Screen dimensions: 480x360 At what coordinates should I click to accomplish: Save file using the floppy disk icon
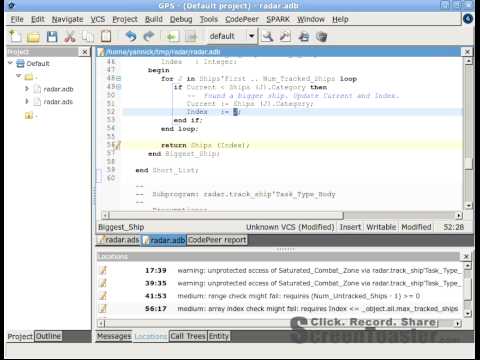(52, 36)
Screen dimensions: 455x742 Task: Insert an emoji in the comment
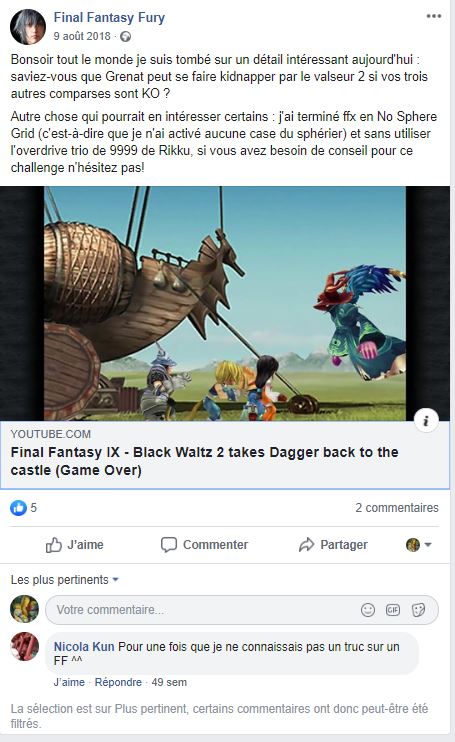[x=368, y=610]
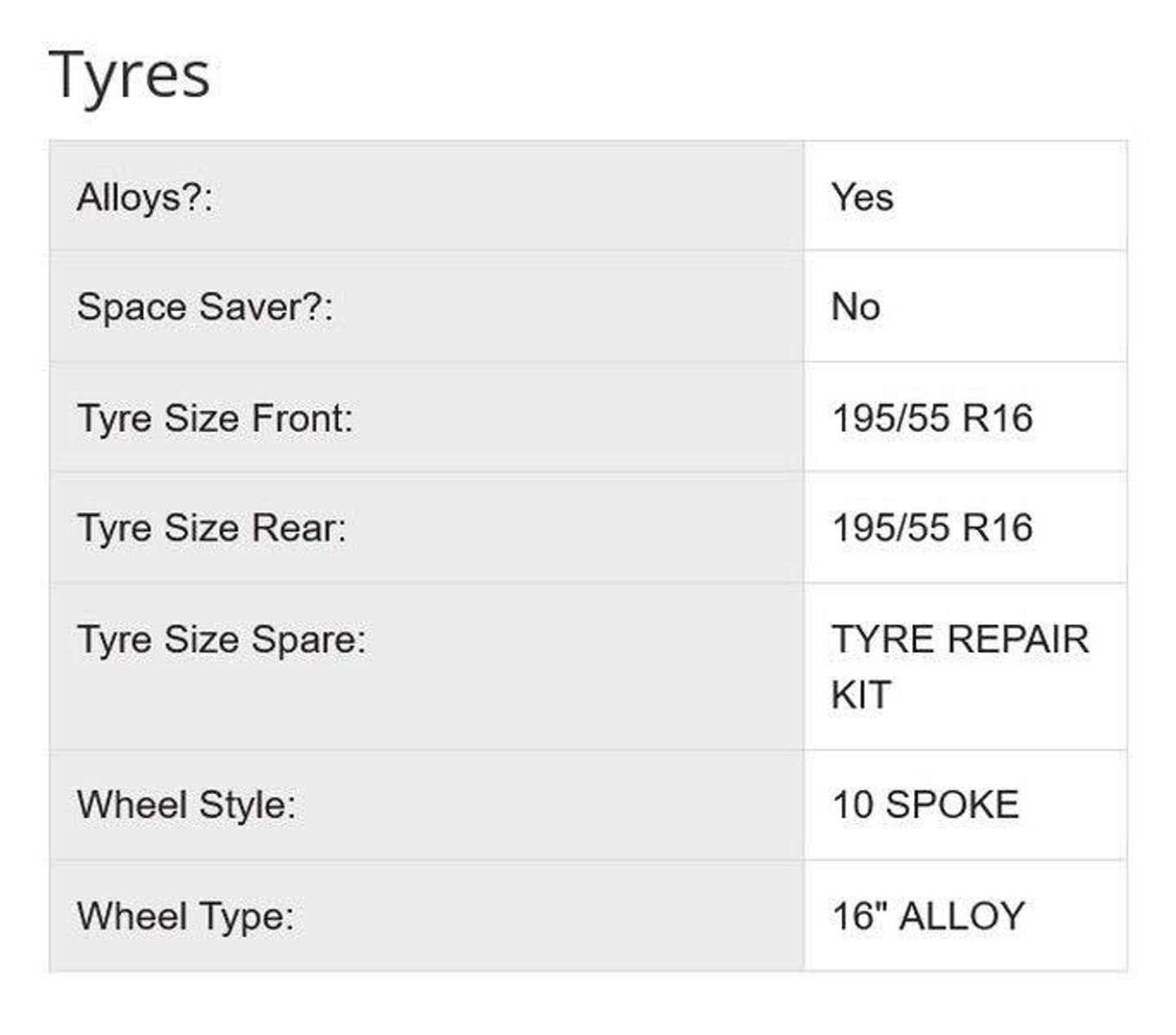This screenshot has height=1035, width=1176.
Task: Click the Wheel Type label
Action: (185, 916)
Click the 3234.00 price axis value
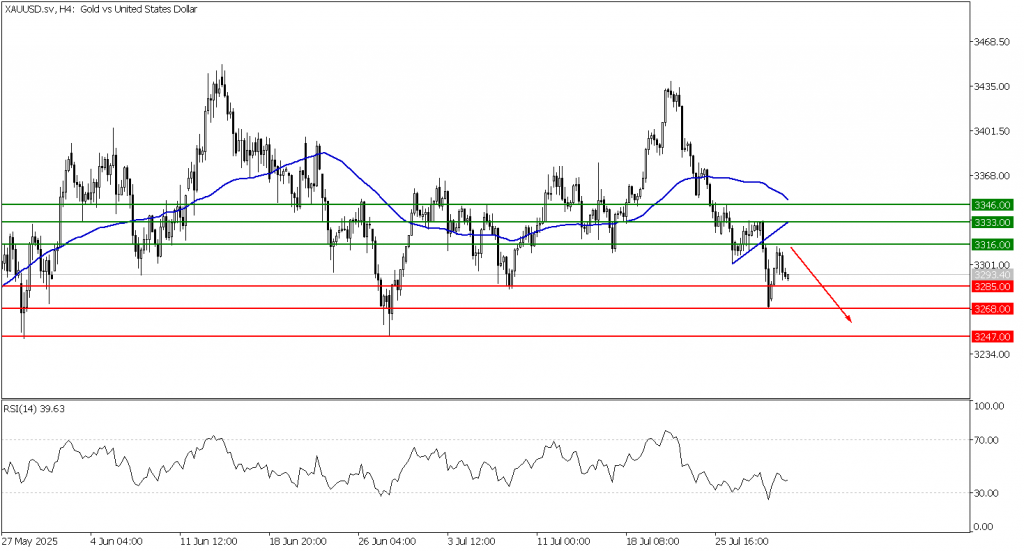Image resolution: width=1024 pixels, height=551 pixels. (992, 355)
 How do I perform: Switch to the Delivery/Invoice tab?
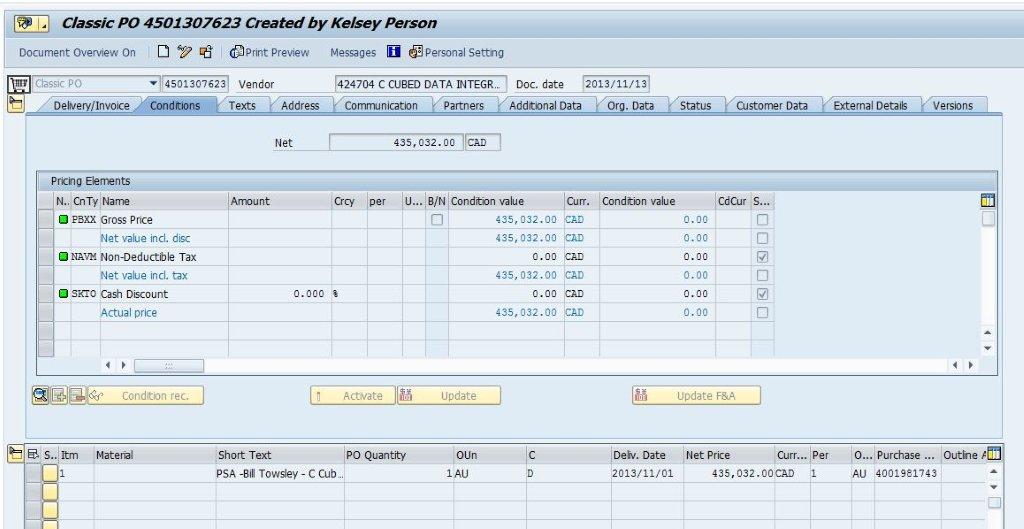(90, 105)
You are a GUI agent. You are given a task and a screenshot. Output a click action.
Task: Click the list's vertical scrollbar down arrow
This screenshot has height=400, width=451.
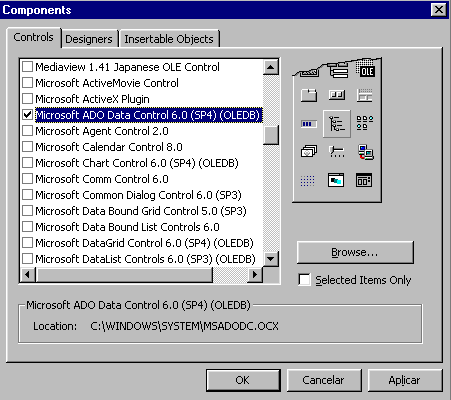tap(271, 259)
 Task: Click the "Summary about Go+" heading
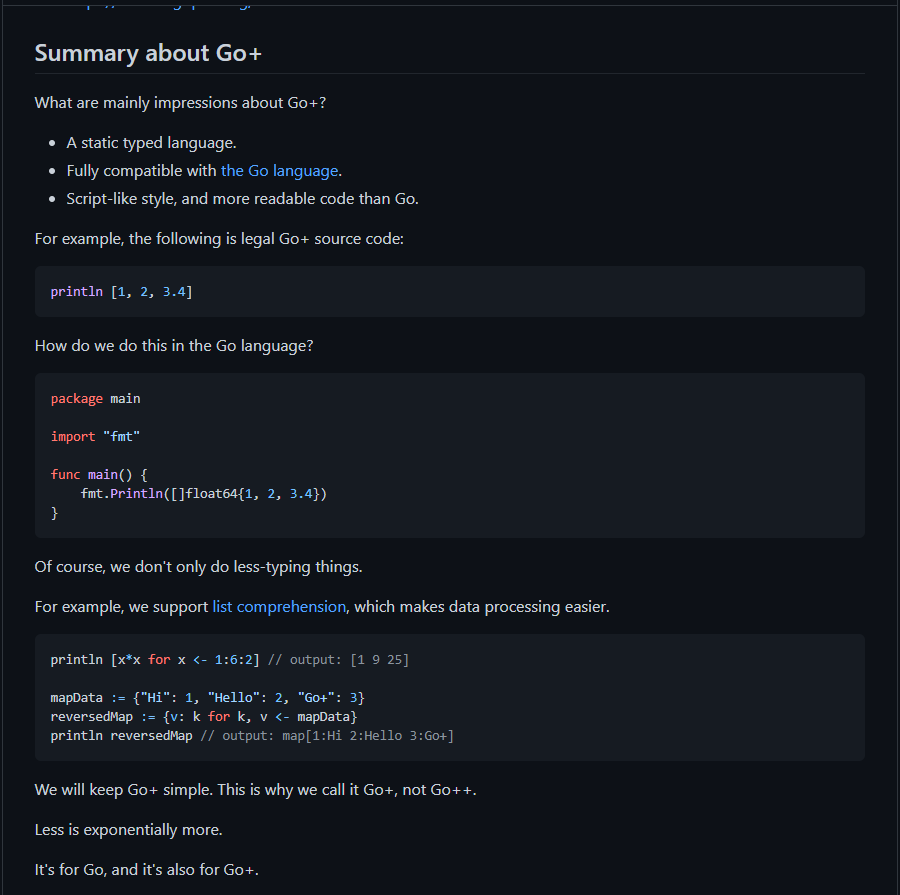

######

» **EXERCISE**:
Pictures stay out; the records above are otherwise reproduced exactly.

» **RESPONSE TO THIS TASK**:
Screen dimensions: 480x360 At what coordinates should I click to accomplish: Save file using the floppy disk icon
(52, 36)
Screen dimensions: 455x742 Task: Insert an emoji in the comment
[x=368, y=610]
This screenshot has height=1035, width=1176.
Task: Click the Wheel Type label
Action: (185, 916)
Click the 3234.00 price axis value
Image resolution: width=1024 pixels, height=551 pixels. (992, 355)
 How do I perform: Switch to the Delivery/Invoice tab?
(90, 105)
You are a GUI agent. You are given a task and a screenshot. Output a click action.
Task: Click the list's vertical scrollbar down arrow
This screenshot has height=400, width=451.
tap(271, 259)
 Task: Click the "Summary about Go+" heading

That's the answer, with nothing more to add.